I also have a sneaking suspicion the gluten allergy was causing an inflammatory effect that was elevating my cholesterol, too, but I can’t prove it.

Point being this: I went from a skim-milk-drinking vegetarian with dangerously high cholesterol to a a gluten-free, whole-milk-drinking carnivore and my cholesterol dropped 100 points in less than a year. Pretty amazing stuff!

All of this convinces me we need whole, natural foods that are right for our own bodies. Doctors and other medical professionals can give us excellent advice and help us test for allergies and sensitivities, but ultimately, we are responsible for our own health.

For me, that means eating as much healthy food as we can manage, and staying abreast of the current research regarding healthy food and food politics.

Black Chicken Host customers tend to agree!
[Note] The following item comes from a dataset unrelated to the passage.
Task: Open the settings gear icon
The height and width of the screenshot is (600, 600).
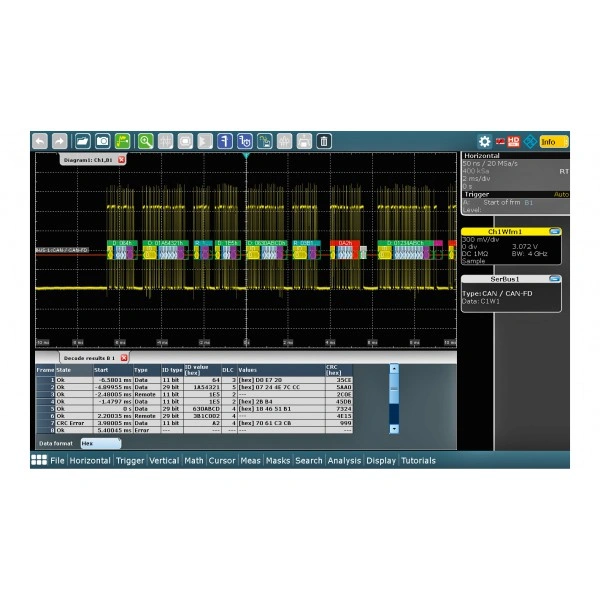Action: tap(484, 142)
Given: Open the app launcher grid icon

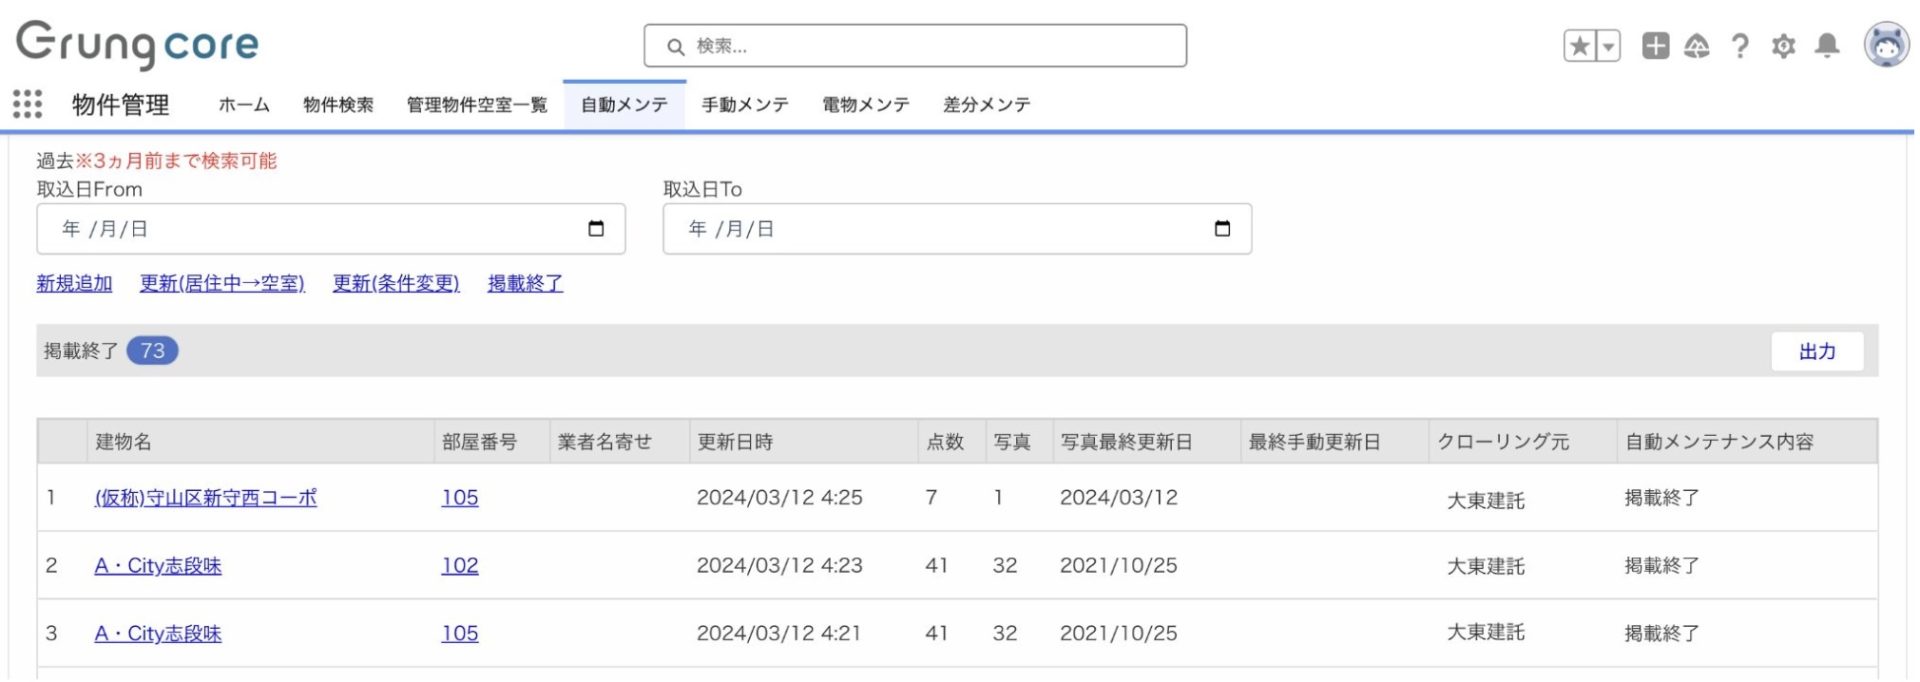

Millie at Real Food for Less Money provides outstanding, healthy, tasty recipes and insightful commentary on food in general. Jill at The Prairie Homestead offers recipes and advice for healthy eating and even has a ton of helpful advice for raising dairy stock. Chaya and Wilson of Pantry Paratus are not only a supplier of Frontier foods and helpful kitchen supplies, but also personalize their inventory with fantastic videos, reviews, commentaries and more.

I’ll say it again – I am so proud to host these folks! We invite you to host with us, as well, to strengthen and expand our community. We’re forming something wonderful.

I know I’ve rambled on a great deal here, but if you’ve stuck with me this long, I have some excellent resources for you, in addition to the customer links above:

Find raw milk in your area

Find local grass-fed meat

FRESH – the movie

GNOWGLINS – an excellent resource for whole foods

Nourished Kitchen – reviving traditional foods

There are so many more great sites and books out there – there are simply too many to list in one post. But we’ll keep at it for you!

We hope you’ll walk with us on the journey.

Contributed to: Real Food Wednesdays, Barn Hop Mondays


6 thoughts on “Fetching the Milk”

  • I came here via Real Food Wednesdays. Really interesting post, and will be checking out the links, so thanks! I wonder have you read “The Vegetarian Myth” by Lierre Keith – if not, I wholly recommend it.

    • Hi Viv! I’m so glad you stopped in! I have not read that book, but I’ll definitely check into it – thanks very much!

  • Great post! Just one more month and I should have a couple of milk cows for my family. I can’t wait and am hoping this will help drop my cholesterol so that my doc will stop telling me I need meds.

    • Wow, Regina, that’s fantastic! Congratulations – I’m really jealous. 🙂 I hope drinking healthy, raw milk lowers your numbers as it did mine. If you’re not eating grass-fed meats, that will also very likely help you, too. Good luck!